Selective modulation by membrane potential of the interaction of some calcium entry blockers with calcium channels in rat mesenteric artery

Abstract

1. The effects of flunarizine, (+)-PN 200-110 and nifedipine on [3H]-(+)-PN 200-110 specific binding were investigated in intact rat mesenteric arteries bathed in physiological solution or in KCl-depolarizing solution, and in a membrane fraction from rat mesenteric arteries. 2. Unlabelled dihydropyridines, (+)-PN 200-110 and nifedipine, inhibited [3H]-(+)-PN 200-110 specific binding concentration-dependently in polarized as well as in depolarized intact arteries.

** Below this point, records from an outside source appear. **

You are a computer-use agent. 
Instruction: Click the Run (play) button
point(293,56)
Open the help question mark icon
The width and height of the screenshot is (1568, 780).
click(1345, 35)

The Ki value of (+)-PN 200-110 was decreased in arteries bathed in KCl-depolarizing solution compared to arteries bathed in physiological solution, while the Ki value of nifedipine was not significantly changed. Ki values measured in depolarized arteries were close to the IC50 values (concentrations inhibiting by 50% the KCl-contraction of rat mesenteric artery). 3. Flunarizine (10(-6) M) was unable to displace the specific binding of [3H]-(+)-PN 200-110 in intact arteries bathed in physiological solution. At 10(-7) M-10(-6) M, it inhibited the binding in depolarized arteries, suggesting that prolonged depolarization is required for the interaction of flunarizine with the dihydropyridine receptor. 4. In a membrane fraction isolated from rat mesenteric arteries, (+)-PN 200-110, nifedipine and flunarizine were all able to displace completely the specific binding of [3H]-(+)-PN 200-110. Displacement curves were parallel and Hill coefficients were close to unity. Ki values were close to the values obtained in depolarized intact arteries. 5. These results revealed a good correlation between the data obtained from binding tests and from pharmacological studies for dihydropyridine calcium entry blocking drugs, taking into account the time-dependence associated with their action on KCl-contraction compared to their binding properties. There was an important discrepancy between the concentrations of flunarizine active in binding studies and those active in pharmacological studies, which could be accounted for by the existence of multiple binding sites for calcium entry blockers in calcium channels.